When it comes to the long-term traffic potential of marketing strategies, content marketing and SEO will usually offer you the biggest return on your investment. They naturally lend themselves to compounding returns over time, and have virtually no risk—as long as you execute them correctly. However, there’s one major disadvantage to these strategies; they take a long time to set up and start returning a positive ROI. Building SEO momentum takes months or years, and when you’re launching a new site, you want traffic fast.
So what do you do if you want to get traffic fast? There are a few options, each with advantages and disadvantages. These are some of the outright fastest:
- Guest Post. Guest posts serve multiple functions, but there are two which make them a selling point for those after fast gains. First, guest posts connect you with authorities who already have established audiences. Take TechCrunch as an example—its readership is in the millions, so if you can get your brand featured there, you can lean on that visibility. Unfortunately, the more visible the publisher, the harder it is to get featured, so set your sights on something smaller to start.

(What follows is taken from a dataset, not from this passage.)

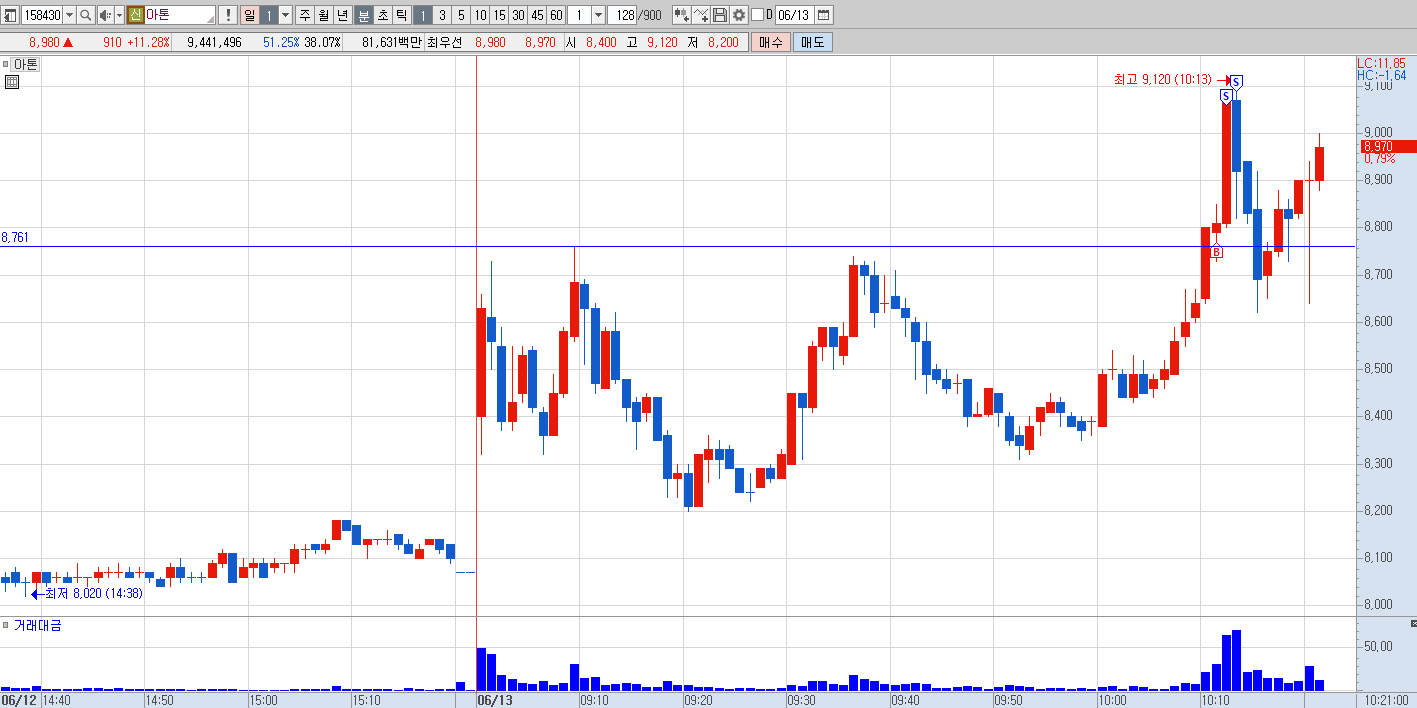Click the grid table icon under 아톤
1417x708 pixels.
point(12,82)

The second selling point is the possibility for direct traffic; as long as your content is authoritative and valuable, you’ll wind up with a strong flow of users to your site. Plus, as a long-term advantage, guest posts will help you in both content marketing and SEO—because of that, it’s the favorite of the five on this list.

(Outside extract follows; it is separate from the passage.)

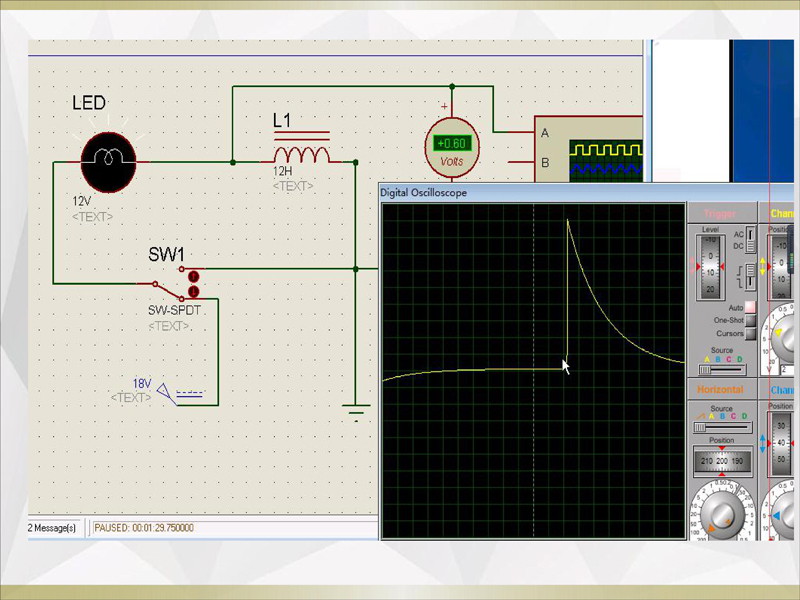The width and height of the screenshot is (800, 600).
Task: Toggle the Cursors button
Action: click(750, 333)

- Build Your Social Media Audience. Social audience building can be unpredictable, but if you have your priorities in order, it’s an effective and fast way to scale your potential user base. Here’s why: on social media, you can engage with users publicly and directly. You can use content to start attracting an audience naturally, or ads (more on those in a moment) to funnel traffic directly, but more importantly, you can actually engage with people.
When you engage with social users—by liking or sharing their posts, or just by engaging them in conversation—you introduce them to your brand. It takes some upfront work, but in a matter of weeks you could theoretically build an audience of thousands to serve as a platform for even further growth.
- Leverage Influencers. Remember what we said about high-profile publishers being a shortcut to a wider audience? Influencers basically work the same way, except you’ll be engaging with an individual rather than hosting your client on an external site. You can find influencers in your industry by crawling the social media world or finding one through search.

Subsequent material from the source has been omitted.